[Entries from a dataset]
— Start —
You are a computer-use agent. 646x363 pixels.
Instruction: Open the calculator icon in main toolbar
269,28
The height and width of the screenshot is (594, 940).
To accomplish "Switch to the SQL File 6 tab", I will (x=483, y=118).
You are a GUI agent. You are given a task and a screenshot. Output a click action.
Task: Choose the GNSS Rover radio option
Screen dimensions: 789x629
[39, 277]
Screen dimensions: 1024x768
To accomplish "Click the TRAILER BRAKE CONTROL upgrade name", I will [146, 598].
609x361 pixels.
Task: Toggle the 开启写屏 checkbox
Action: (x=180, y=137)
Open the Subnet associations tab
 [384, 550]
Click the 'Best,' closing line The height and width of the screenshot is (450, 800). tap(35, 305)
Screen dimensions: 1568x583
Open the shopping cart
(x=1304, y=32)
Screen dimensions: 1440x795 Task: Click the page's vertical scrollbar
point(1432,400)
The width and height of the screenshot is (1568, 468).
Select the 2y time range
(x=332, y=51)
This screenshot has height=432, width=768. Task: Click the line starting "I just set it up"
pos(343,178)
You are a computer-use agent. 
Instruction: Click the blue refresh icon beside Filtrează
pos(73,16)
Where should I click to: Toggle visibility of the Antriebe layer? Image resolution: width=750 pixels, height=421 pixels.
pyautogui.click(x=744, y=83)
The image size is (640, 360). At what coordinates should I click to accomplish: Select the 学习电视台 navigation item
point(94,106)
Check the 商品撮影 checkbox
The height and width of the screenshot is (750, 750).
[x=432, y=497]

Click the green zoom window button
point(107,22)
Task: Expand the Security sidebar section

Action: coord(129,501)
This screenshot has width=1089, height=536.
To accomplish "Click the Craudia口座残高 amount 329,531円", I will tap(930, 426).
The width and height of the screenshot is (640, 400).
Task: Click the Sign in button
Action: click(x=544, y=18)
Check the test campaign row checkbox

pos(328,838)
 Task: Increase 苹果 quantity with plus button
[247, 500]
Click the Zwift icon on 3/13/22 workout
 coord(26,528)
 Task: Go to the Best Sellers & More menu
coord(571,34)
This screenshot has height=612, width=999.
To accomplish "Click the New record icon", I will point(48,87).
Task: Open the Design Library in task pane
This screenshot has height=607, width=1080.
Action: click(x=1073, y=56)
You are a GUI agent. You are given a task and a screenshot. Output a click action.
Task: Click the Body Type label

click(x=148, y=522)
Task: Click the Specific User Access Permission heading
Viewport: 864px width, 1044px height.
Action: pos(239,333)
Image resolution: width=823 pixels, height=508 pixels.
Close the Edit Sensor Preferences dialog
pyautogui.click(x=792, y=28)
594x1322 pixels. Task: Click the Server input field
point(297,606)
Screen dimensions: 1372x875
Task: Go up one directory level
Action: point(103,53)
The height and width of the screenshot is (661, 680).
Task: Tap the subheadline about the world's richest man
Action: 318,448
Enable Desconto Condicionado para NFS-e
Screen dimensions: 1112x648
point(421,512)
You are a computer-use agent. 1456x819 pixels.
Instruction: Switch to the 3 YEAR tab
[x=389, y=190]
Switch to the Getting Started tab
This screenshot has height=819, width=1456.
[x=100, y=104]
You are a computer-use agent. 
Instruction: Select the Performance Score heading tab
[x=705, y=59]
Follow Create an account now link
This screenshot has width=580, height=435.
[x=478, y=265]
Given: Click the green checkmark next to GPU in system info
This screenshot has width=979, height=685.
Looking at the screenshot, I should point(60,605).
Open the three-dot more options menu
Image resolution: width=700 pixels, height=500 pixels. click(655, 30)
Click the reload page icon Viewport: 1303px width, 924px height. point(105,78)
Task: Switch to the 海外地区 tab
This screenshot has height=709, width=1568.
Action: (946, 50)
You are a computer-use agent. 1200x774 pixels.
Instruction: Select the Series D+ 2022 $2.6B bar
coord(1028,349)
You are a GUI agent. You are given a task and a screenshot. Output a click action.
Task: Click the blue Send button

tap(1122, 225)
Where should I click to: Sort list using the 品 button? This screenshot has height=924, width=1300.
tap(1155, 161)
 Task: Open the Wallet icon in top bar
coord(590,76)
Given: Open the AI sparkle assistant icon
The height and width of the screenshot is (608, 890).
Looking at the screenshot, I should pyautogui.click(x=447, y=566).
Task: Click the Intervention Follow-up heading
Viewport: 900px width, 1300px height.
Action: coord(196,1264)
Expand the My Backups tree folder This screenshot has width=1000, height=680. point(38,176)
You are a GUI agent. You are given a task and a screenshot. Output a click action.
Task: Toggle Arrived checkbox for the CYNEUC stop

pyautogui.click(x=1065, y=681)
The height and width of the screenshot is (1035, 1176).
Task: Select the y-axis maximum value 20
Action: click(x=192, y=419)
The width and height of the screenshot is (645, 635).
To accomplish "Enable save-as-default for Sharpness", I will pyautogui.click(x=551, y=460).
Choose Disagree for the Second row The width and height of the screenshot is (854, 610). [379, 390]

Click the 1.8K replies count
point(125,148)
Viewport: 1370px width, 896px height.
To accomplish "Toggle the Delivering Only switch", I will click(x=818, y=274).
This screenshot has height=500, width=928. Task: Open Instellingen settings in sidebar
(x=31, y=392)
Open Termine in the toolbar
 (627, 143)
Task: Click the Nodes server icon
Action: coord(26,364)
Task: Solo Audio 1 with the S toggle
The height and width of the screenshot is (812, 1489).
— End —
WHAT TO WORK ON> Edit the entries above by replacing "shopping cart" with "cart" and leaving everything else unchanged.

WRITTEN SOLUTION>
You are a computer-use agent. 646x363 pixels.
Instruction: Open the calculator icon in main toolbar
269,28
The height and width of the screenshot is (594, 940).
To accomplish "Switch to the SQL File 6 tab", I will (x=483, y=118).
You are a GUI agent. You are given a task and a screenshot. Output a click action.
Task: Choose the GNSS Rover radio option
Screen dimensions: 789x629
[39, 277]
Screen dimensions: 1024x768
To accomplish "Click the TRAILER BRAKE CONTROL upgrade name", I will [146, 598].
609x361 pixels.
Task: Toggle the 开启写屏 checkbox
Action: (x=180, y=137)
Open the Subnet associations tab
 [384, 550]
Click the 'Best,' closing line The height and width of the screenshot is (450, 800). tap(35, 305)
Screen dimensions: 1568x583
Open the cart
(x=1304, y=32)
Screen dimensions: 1440x795 Task: Click the page's vertical scrollbar
point(1432,400)
The width and height of the screenshot is (1568, 468).
Select the 2y time range
(x=332, y=51)
This screenshot has height=432, width=768. Task: Click the line starting "I just set it up"
pos(343,178)
You are a computer-use agent. 
Instruction: Click the blue refresh icon beside Filtrează
pos(73,16)
Where should I click to: Toggle visibility of the Antriebe layer? Image resolution: width=750 pixels, height=421 pixels.
pyautogui.click(x=744, y=83)
The image size is (640, 360). At what coordinates should I click to accomplish: Select the 学习电视台 navigation item
point(94,106)
Check the 商品撮影 checkbox
The height and width of the screenshot is (750, 750).
[x=432, y=497]

Click the green zoom window button
point(107,22)
Task: Expand the Security sidebar section

Action: coord(129,501)
This screenshot has width=1089, height=536.
To accomplish "Click the Craudia口座残高 amount 329,531円", I will tap(930, 426).
The width and height of the screenshot is (640, 400).
Task: Click the Sign in button
Action: click(x=544, y=18)
Check the test campaign row checkbox

pos(328,838)
 Task: Increase 苹果 quantity with plus button
[247, 500]
Click the Zwift icon on 3/13/22 workout
 coord(26,528)
 Task: Go to the Best Sellers & More menu
coord(571,34)
This screenshot has height=612, width=999.
To accomplish "Click the New record icon", I will point(48,87).
Task: Open the Design Library in task pane
This screenshot has height=607, width=1080.
Action: click(x=1073, y=56)
You are a GUI agent. You are given a task and a screenshot. Output a click action.
Task: Click the Body Type label

click(x=148, y=522)
Task: Click the Specific User Access Permission heading
Viewport: 864px width, 1044px height.
Action: pos(239,333)
Image resolution: width=823 pixels, height=508 pixels.
Close the Edit Sensor Preferences dialog
pyautogui.click(x=792, y=28)
594x1322 pixels. Task: Click the Server input field
point(297,606)
Screen dimensions: 1372x875
Task: Go up one directory level
Action: point(103,53)
The height and width of the screenshot is (661, 680).
Task: Tap the subheadline about the world's richest man
Action: 318,448
Enable Desconto Condicionado para NFS-e
Screen dimensions: 1112x648
point(421,512)
You are a computer-use agent. 1456x819 pixels.
Instruction: Switch to the 3 YEAR tab
[x=389, y=190]
Switch to the Getting Started tab
This screenshot has height=819, width=1456.
[x=100, y=104]
You are a computer-use agent. 
Instruction: Select the Performance Score heading tab
[x=705, y=59]
Follow Create an account now link
This screenshot has width=580, height=435.
[x=478, y=265]
Given: Click the green checkmark next to GPU in system info
This screenshot has width=979, height=685.
Looking at the screenshot, I should point(60,605).
Open the three-dot more options menu
Image resolution: width=700 pixels, height=500 pixels. click(655, 30)
Click the reload page icon Viewport: 1303px width, 924px height. point(105,78)
Task: Switch to the 海外地区 tab
This screenshot has height=709, width=1568.
Action: (946, 50)
You are a computer-use agent. 1200x774 pixels.
Instruction: Select the Series D+ 2022 $2.6B bar
coord(1028,349)
You are a GUI agent. You are given a task and a screenshot. Output a click action.
Task: Click the blue Send button

tap(1122, 225)
Where should I click to: Sort list using the 品 button? This screenshot has height=924, width=1300.
tap(1155, 161)
 Task: Open the Wallet icon in top bar
coord(590,76)
Given: Open the AI sparkle assistant icon
The height and width of the screenshot is (608, 890).
Looking at the screenshot, I should pyautogui.click(x=447, y=566).
Task: Click the Intervention Follow-up heading
Viewport: 900px width, 1300px height.
Action: coord(196,1264)
Expand the My Backups tree folder This screenshot has width=1000, height=680. point(38,176)
You are a GUI agent. You are given a task and a screenshot. Output a click action.
Task: Toggle Arrived checkbox for the CYNEUC stop

pyautogui.click(x=1065, y=681)
The height and width of the screenshot is (1035, 1176).
Task: Select the y-axis maximum value 20
Action: click(x=192, y=419)
The width and height of the screenshot is (645, 635).
To accomplish "Enable save-as-default for Sharpness", I will pyautogui.click(x=551, y=460).
Choose Disagree for the Second row The width and height of the screenshot is (854, 610). [379, 390]

Click the 1.8K replies count
point(125,148)
Viewport: 1370px width, 896px height.
To accomplish "Toggle the Delivering Only switch", I will click(x=818, y=274).
This screenshot has height=500, width=928. Task: Open Instellingen settings in sidebar
(x=31, y=392)
Open Termine in the toolbar
 (627, 143)
Task: Click the Nodes server icon
Action: coord(26,364)
Task: Solo Audio 1 with the S toggle
The height and width of the screenshot is (812, 1489).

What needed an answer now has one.